- _Requirement_: Copy the data below line for line, changing nothing.

- _The input_:

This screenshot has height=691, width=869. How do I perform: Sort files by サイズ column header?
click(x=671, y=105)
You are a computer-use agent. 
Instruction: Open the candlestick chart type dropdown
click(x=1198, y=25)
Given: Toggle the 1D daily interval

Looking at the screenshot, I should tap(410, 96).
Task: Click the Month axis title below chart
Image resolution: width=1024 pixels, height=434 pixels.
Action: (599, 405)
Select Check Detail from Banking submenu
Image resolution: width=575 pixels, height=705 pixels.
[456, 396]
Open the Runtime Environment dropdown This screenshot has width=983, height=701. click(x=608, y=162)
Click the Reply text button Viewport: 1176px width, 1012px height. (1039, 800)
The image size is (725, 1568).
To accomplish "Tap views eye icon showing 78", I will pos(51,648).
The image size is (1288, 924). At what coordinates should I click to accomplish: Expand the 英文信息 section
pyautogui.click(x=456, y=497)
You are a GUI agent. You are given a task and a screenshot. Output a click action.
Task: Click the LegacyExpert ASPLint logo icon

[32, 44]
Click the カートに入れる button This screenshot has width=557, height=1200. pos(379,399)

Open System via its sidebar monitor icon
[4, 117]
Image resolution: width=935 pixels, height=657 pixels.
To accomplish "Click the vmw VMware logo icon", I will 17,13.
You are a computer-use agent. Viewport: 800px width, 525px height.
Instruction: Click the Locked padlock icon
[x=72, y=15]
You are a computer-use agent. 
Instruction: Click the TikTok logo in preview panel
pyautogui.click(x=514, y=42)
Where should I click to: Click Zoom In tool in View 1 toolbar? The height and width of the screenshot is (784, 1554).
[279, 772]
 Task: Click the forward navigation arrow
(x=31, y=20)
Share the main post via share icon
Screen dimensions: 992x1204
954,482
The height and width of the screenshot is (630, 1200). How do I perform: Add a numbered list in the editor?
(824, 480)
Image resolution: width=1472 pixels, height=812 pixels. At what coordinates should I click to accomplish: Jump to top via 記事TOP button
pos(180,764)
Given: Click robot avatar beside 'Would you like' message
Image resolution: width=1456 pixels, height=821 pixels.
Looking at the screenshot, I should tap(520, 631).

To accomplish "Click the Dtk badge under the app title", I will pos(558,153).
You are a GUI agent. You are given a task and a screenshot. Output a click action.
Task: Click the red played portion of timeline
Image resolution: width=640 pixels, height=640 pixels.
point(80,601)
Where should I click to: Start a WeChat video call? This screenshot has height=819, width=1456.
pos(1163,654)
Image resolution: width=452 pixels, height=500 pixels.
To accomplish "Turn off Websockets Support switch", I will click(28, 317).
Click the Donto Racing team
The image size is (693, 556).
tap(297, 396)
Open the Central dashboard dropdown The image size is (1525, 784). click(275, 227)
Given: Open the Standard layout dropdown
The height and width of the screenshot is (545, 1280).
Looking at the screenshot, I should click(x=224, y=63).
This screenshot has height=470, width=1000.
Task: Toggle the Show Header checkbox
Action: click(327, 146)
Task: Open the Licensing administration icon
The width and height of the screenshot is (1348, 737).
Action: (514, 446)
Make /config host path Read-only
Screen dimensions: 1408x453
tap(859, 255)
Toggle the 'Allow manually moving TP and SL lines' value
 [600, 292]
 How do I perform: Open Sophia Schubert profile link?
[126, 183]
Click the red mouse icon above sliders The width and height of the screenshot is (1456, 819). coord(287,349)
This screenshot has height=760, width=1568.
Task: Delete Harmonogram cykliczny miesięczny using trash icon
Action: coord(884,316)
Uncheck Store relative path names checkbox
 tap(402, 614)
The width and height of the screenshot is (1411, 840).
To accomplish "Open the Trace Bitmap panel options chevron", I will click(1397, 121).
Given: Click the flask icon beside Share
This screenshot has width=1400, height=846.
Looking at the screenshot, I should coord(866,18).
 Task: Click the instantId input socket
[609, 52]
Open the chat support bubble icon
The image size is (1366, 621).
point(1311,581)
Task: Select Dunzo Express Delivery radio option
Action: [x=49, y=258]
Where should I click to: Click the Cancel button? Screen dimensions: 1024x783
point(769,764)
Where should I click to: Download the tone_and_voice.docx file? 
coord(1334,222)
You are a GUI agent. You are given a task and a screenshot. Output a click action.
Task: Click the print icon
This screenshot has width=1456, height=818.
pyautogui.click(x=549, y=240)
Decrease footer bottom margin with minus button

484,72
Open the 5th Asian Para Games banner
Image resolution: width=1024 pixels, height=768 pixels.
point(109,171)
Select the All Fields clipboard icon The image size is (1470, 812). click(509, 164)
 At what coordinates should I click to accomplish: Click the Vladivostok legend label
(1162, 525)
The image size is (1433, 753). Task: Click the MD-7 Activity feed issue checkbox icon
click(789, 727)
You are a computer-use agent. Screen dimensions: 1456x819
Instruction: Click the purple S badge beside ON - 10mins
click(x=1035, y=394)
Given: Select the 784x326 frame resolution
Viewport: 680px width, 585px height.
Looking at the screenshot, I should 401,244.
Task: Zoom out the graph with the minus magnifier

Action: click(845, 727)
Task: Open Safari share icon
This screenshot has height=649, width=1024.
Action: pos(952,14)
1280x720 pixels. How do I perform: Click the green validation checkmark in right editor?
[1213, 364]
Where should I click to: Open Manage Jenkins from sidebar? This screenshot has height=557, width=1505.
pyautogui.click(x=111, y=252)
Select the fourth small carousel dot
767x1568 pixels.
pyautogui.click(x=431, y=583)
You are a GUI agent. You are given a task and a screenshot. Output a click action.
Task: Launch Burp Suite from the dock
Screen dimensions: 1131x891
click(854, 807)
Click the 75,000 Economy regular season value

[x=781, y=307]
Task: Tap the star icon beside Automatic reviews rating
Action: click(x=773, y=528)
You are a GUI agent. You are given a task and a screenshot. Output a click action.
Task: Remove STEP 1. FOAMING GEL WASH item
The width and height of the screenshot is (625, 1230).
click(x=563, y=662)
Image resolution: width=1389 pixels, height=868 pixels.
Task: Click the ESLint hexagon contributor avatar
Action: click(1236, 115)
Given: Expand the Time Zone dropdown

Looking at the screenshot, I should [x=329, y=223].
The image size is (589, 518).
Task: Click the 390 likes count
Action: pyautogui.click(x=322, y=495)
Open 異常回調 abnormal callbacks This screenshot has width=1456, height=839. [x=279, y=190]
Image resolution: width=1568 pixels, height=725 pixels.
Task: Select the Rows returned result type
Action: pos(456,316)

- _Task output_:
This screenshot has height=691, width=869. How do I perform: Sort files by サイズ column header?
click(x=671, y=105)
You are a computer-use agent. 
Instruction: Open the candlestick chart type dropdown
click(x=1198, y=25)
Given: Toggle the 1D daily interval

Looking at the screenshot, I should tap(410, 96).
Task: Click the Month axis title below chart
Image resolution: width=1024 pixels, height=434 pixels.
Action: (599, 405)
Select Check Detail from Banking submenu
Image resolution: width=575 pixels, height=705 pixels.
[456, 396]
Open the Runtime Environment dropdown This screenshot has width=983, height=701. click(x=608, y=162)
Click the Reply text button Viewport: 1176px width, 1012px height. (1039, 800)
The image size is (725, 1568).
To accomplish "Tap views eye icon showing 78", I will pos(51,648).
The image size is (1288, 924). At what coordinates should I click to accomplish: Expand the 英文信息 section
pyautogui.click(x=456, y=497)
You are a GUI agent. You are given a task and a screenshot. Output a click action.
Task: Click the LegacyExpert ASPLint logo icon

[32, 44]
Click the カートに入れる button This screenshot has width=557, height=1200. pos(379,399)

Open System via its sidebar monitor icon
[4, 117]
Image resolution: width=935 pixels, height=657 pixels.
To accomplish "Click the vmw VMware logo icon", I will 17,13.
You are a computer-use agent. Viewport: 800px width, 525px height.
Instruction: Click the Locked padlock icon
[x=72, y=15]
You are a computer-use agent. 
Instruction: Click the TikTok logo in preview panel
pyautogui.click(x=514, y=42)
Where should I click to: Click Zoom In tool in View 1 toolbar? The height and width of the screenshot is (784, 1554).
[279, 772]
 Task: Click the forward navigation arrow
(x=31, y=20)
Share the main post via share icon
Screen dimensions: 992x1204
954,482
The height and width of the screenshot is (630, 1200). How do I perform: Add a numbered list in the editor?
(824, 480)
Image resolution: width=1472 pixels, height=812 pixels. At what coordinates should I click to accomplish: Jump to top via 記事TOP button
pos(180,764)
Given: Click robot avatar beside 'Would you like' message
Image resolution: width=1456 pixels, height=821 pixels.
Looking at the screenshot, I should tap(520, 631).

To accomplish "Click the Dtk badge under the app title", I will pos(558,153).
You are a GUI agent. You are given a task and a screenshot. Output a click action.
Task: Click the red played portion of timeline
Image resolution: width=640 pixels, height=640 pixels.
point(80,601)
Where should I click to: Start a WeChat video call? This screenshot has height=819, width=1456.
pos(1163,654)
Image resolution: width=452 pixels, height=500 pixels.
To accomplish "Turn off Websockets Support switch", I will click(28, 317).
Click the Donto Racing team
The image size is (693, 556).
tap(297, 396)
Open the Central dashboard dropdown The image size is (1525, 784). click(275, 227)
Given: Open the Standard layout dropdown
The height and width of the screenshot is (545, 1280).
Looking at the screenshot, I should click(x=224, y=63).
This screenshot has height=470, width=1000.
Task: Toggle the Show Header checkbox
Action: click(327, 146)
Task: Open the Licensing administration icon
The width and height of the screenshot is (1348, 737).
Action: (514, 446)
Make /config host path Read-only
Screen dimensions: 1408x453
tap(859, 255)
Toggle the 'Allow manually moving TP and SL lines' value
 [600, 292]
 How do I perform: Open Sophia Schubert profile link?
[126, 183]
Click the red mouse icon above sliders The width and height of the screenshot is (1456, 819). coord(287,349)
This screenshot has height=760, width=1568.
Task: Delete Harmonogram cykliczny miesięczny using trash icon
Action: coord(884,316)
Uncheck Store relative path names checkbox
 tap(402, 614)
The width and height of the screenshot is (1411, 840).
To accomplish "Open the Trace Bitmap panel options chevron", I will click(1397, 121).
Given: Click the flask icon beside Share
This screenshot has width=1400, height=846.
Looking at the screenshot, I should coord(866,18).
 Task: Click the instantId input socket
[609, 52]
Open the chat support bubble icon
The image size is (1366, 621).
point(1311,581)
Task: Select Dunzo Express Delivery radio option
Action: [x=49, y=258]
Where should I click to: Click the Cancel button? Screen dimensions: 1024x783
point(769,764)
Where should I click to: Download the tone_and_voice.docx file? 
coord(1334,222)
You are a GUI agent. You are given a task and a screenshot. Output a click action.
Task: Click the print icon
This screenshot has width=1456, height=818.
pyautogui.click(x=549, y=240)
Decrease footer bottom margin with minus button

484,72
Open the 5th Asian Para Games banner
Image resolution: width=1024 pixels, height=768 pixels.
point(109,171)
Select the All Fields clipboard icon The image size is (1470, 812). click(509, 164)
 At what coordinates should I click to accomplish: Click the Vladivostok legend label
(1162, 525)
The image size is (1433, 753). Task: Click the MD-7 Activity feed issue checkbox icon
click(789, 727)
You are a computer-use agent. Screen dimensions: 1456x819
Instruction: Click the purple S badge beside ON - 10mins
click(x=1035, y=394)
Given: Select the 784x326 frame resolution
Viewport: 680px width, 585px height.
Looking at the screenshot, I should 401,244.
Task: Zoom out the graph with the minus magnifier

Action: click(845, 727)
Task: Open Safari share icon
This screenshot has height=649, width=1024.
Action: pos(952,14)
1280x720 pixels. How do I perform: Click the green validation checkmark in right editor?
[1213, 364]
Where should I click to: Open Manage Jenkins from sidebar? This screenshot has height=557, width=1505.
pyautogui.click(x=111, y=252)
Select the fourth small carousel dot
767x1568 pixels.
pyautogui.click(x=431, y=583)
You are a GUI agent. You are given a task and a screenshot. Output a click action.
Task: Launch Burp Suite from the dock
Screen dimensions: 1131x891
click(854, 807)
Click the 75,000 Economy regular season value

[x=781, y=307]
Task: Tap the star icon beside Automatic reviews rating
Action: click(x=773, y=528)
You are a GUI agent. You are given a task and a screenshot. Output a click action.
Task: Remove STEP 1. FOAMING GEL WASH item
The width and height of the screenshot is (625, 1230).
click(x=563, y=662)
Image resolution: width=1389 pixels, height=868 pixels.
Task: Click the ESLint hexagon contributor avatar
Action: click(1236, 115)
Given: Expand the Time Zone dropdown

Looking at the screenshot, I should [x=329, y=223].
The image size is (589, 518).
Task: Click the 390 likes count
Action: pyautogui.click(x=322, y=495)
Open 異常回調 abnormal callbacks This screenshot has width=1456, height=839. [x=279, y=190]
Image resolution: width=1568 pixels, height=725 pixels.
Task: Select the Rows returned result type
Action: pos(456,316)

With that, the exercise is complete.